WHAT TO WORK ON:
In the data below, restate exactly the lines from the one with "Viewport: 343px width, 255px" to the final line, both included, but not the pictures.
ENTRIES SUPPLIED Block Start
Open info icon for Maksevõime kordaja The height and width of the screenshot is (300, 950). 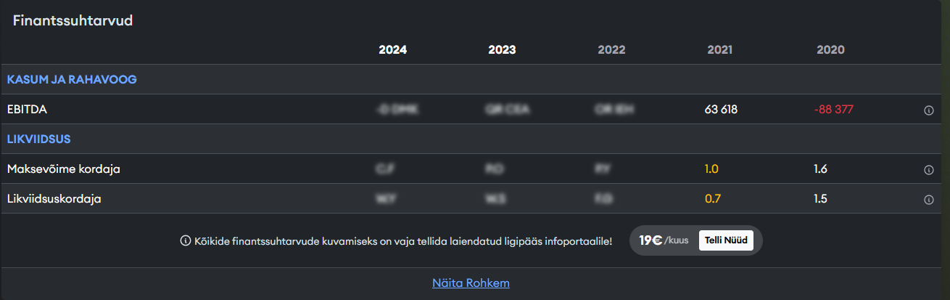(x=928, y=170)
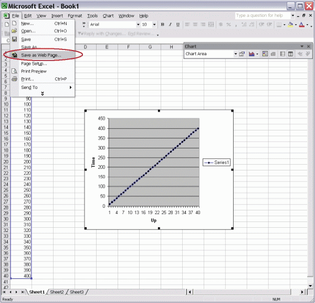This screenshot has height=303, width=315.
Task: Click the Italic formatting icon
Action: pyautogui.click(x=170, y=25)
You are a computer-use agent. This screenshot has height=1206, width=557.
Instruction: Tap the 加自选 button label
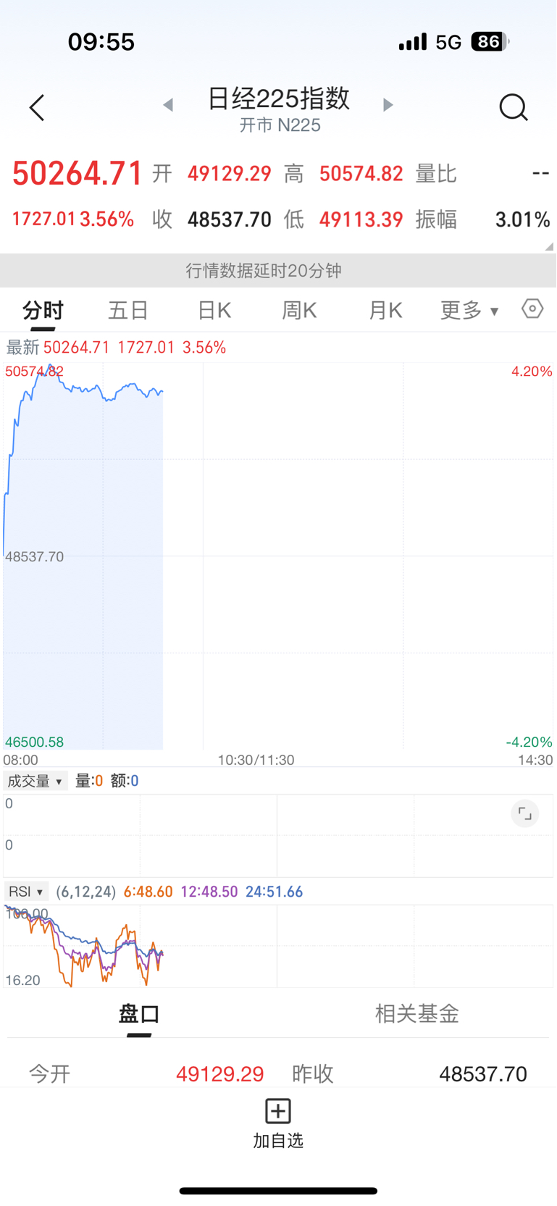pos(278,1141)
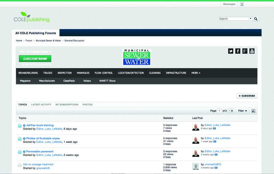Click the page number input field
Viewport: 274px width, 174px height.
(x=220, y=111)
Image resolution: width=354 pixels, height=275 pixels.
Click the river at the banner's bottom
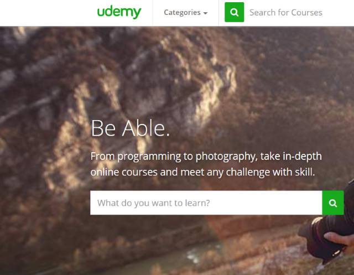[181, 260]
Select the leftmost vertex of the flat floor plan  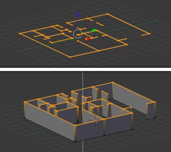[20, 33]
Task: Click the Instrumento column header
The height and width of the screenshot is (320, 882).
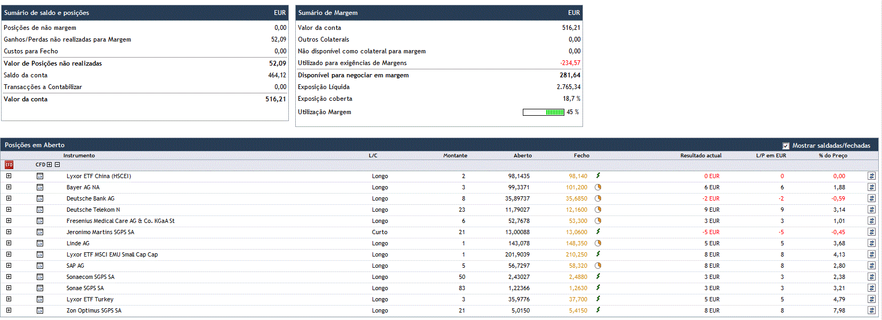Action: coord(79,156)
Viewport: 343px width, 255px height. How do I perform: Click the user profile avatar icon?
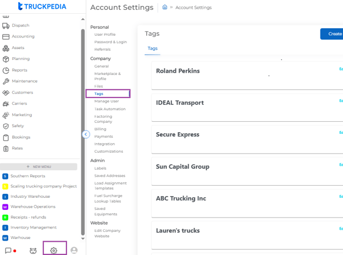74,250
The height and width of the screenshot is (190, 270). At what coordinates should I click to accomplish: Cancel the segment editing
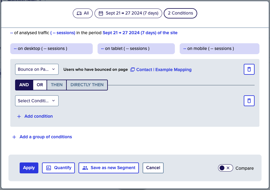tap(153, 168)
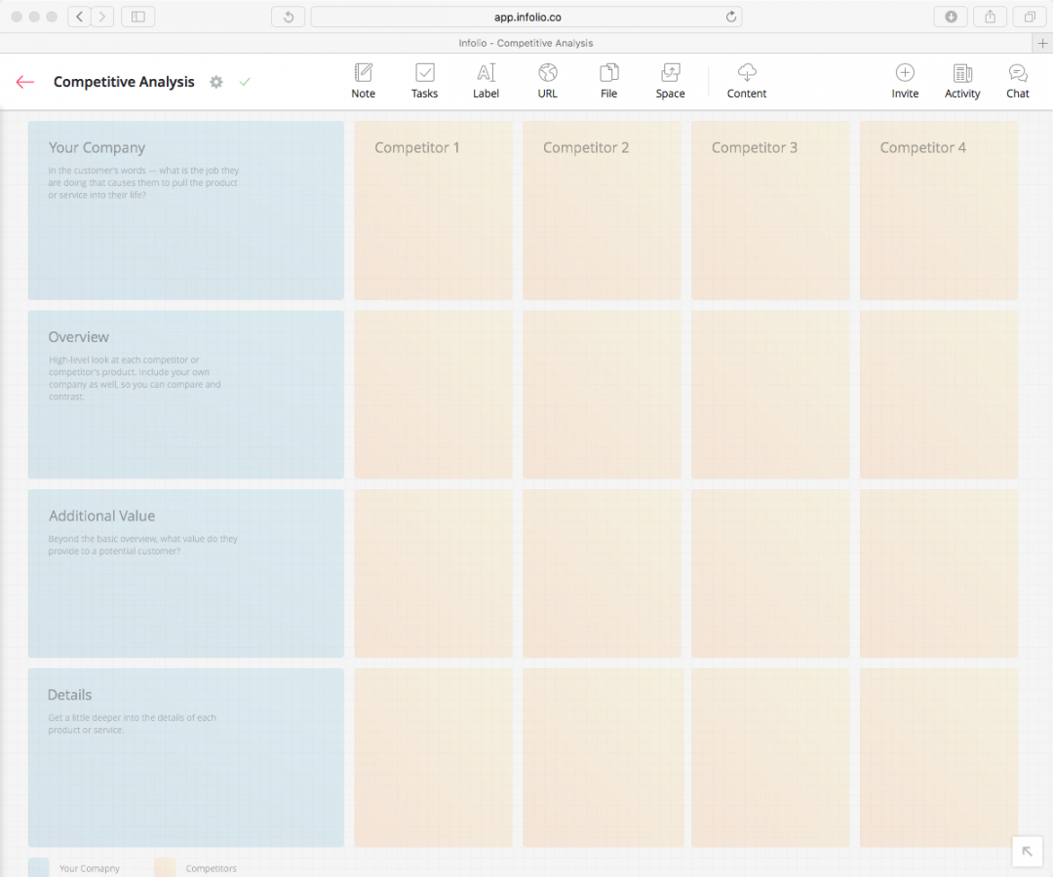Click the corner arrow expand button
Screen dimensions: 1053x877
click(1027, 851)
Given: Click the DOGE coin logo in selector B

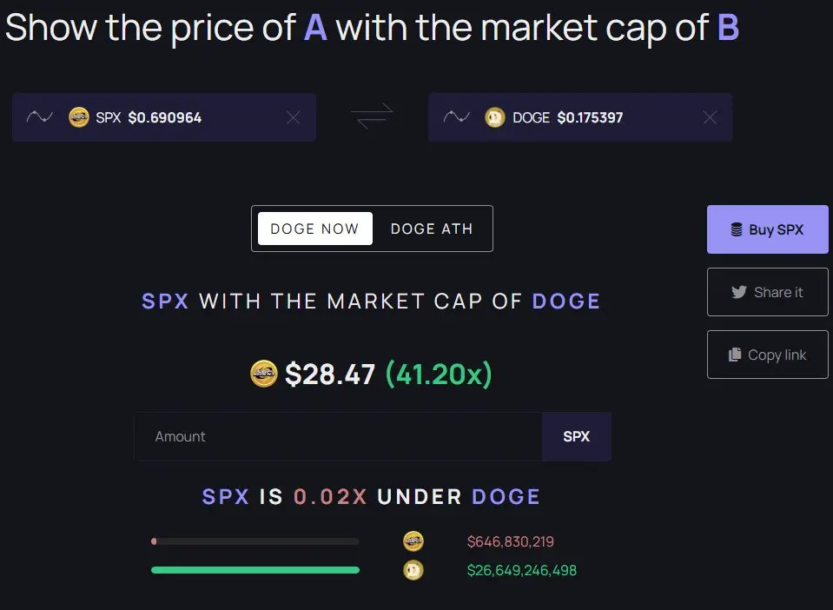Looking at the screenshot, I should (x=495, y=117).
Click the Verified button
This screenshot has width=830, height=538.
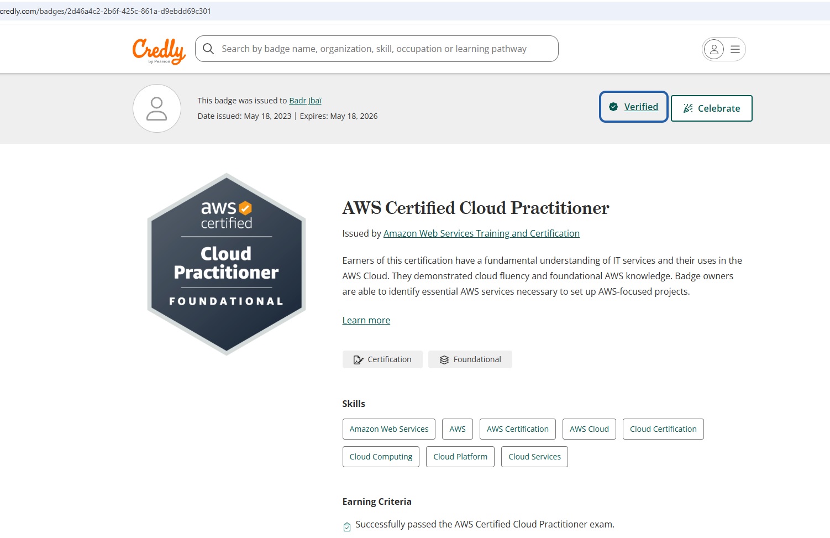634,107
ENTRIES SUPPLIED Block End
TASK RESPONSE:
Viewport: 343px width, 255px height. How do I perform: Click the user profile avatar icon?
74,250
The height and width of the screenshot is (190, 270). At what coordinates should I click to accomplish: Cancel the segment editing
tap(153, 168)
Click the corner arrow expand button
Screen dimensions: 1053x877
click(1027, 851)
Given: Click the DOGE coin logo in selector B

Looking at the screenshot, I should (x=495, y=117).
Click the Verified button
This screenshot has width=830, height=538.
634,107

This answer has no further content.